System Design: Human-in-the-Loop Review Subsystem
Context
You are designing a human-in-the-loop (HITL) review subsystem for a large-scale safety platform that moderates user-generated content (UGC) across text, images, and audio (including live voice). Automated detectors (ML models and rules) generate “detections” with metadata (content IDs, model type, confidence, policy category, timestamps).
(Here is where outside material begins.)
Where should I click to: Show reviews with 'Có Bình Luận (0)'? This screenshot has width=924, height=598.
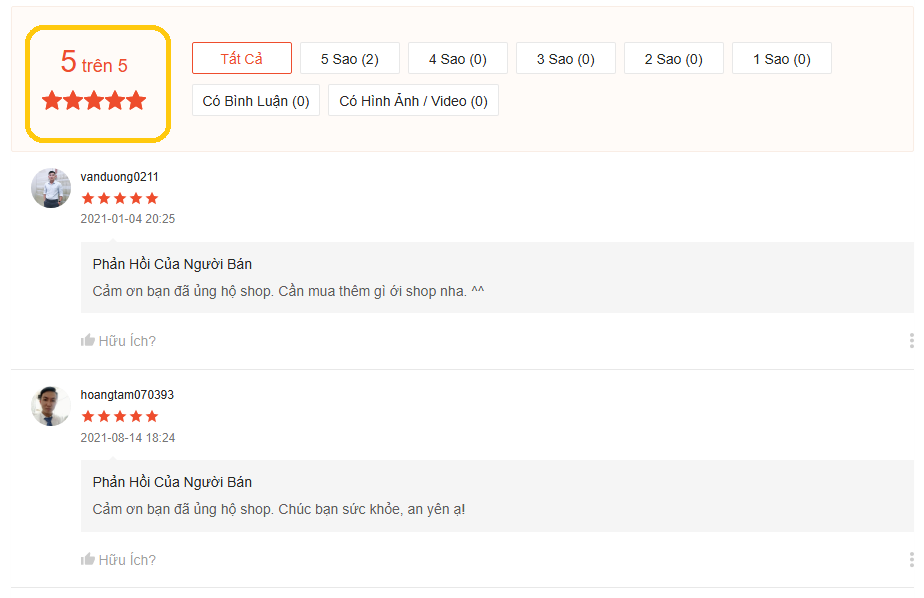[x=256, y=101]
Some detections require immediate enforcement; others need human review for accuracy, context, or policy interpretation.
Requirements
Design and explain the end-to-end HITL subsystem, covering:
-
How review tasks are generated from detections (schema, deduplication, aggregation, idempotency, sampling).
-
Triage into queues by severity with prioritization and dynamic aging.
-
Reviewer UI requirements and ergonomics, including audio-specific needs.
-
SLAs/SLOs per queue and breach handling.
-
Sampling and double-blind consensus to ensure quality; inter-rater agreement.
-
Gold-standard audits (honeypots), reviewer calibration, and performance scoring.
-
Escalation paths and requeueing logic for ambiguous or time-sensitive items.
-
Access control and privacy for sensitive audio and PII.
-
Audit logs and tamper-evident trail.
-
Feedback loop where reviewer decisions update model thresholds, rules, and training data.
-
Capacity planning for reviewers and backlog control during surges.
State reasonable assumptions where necessary and be explicit about trade-offs.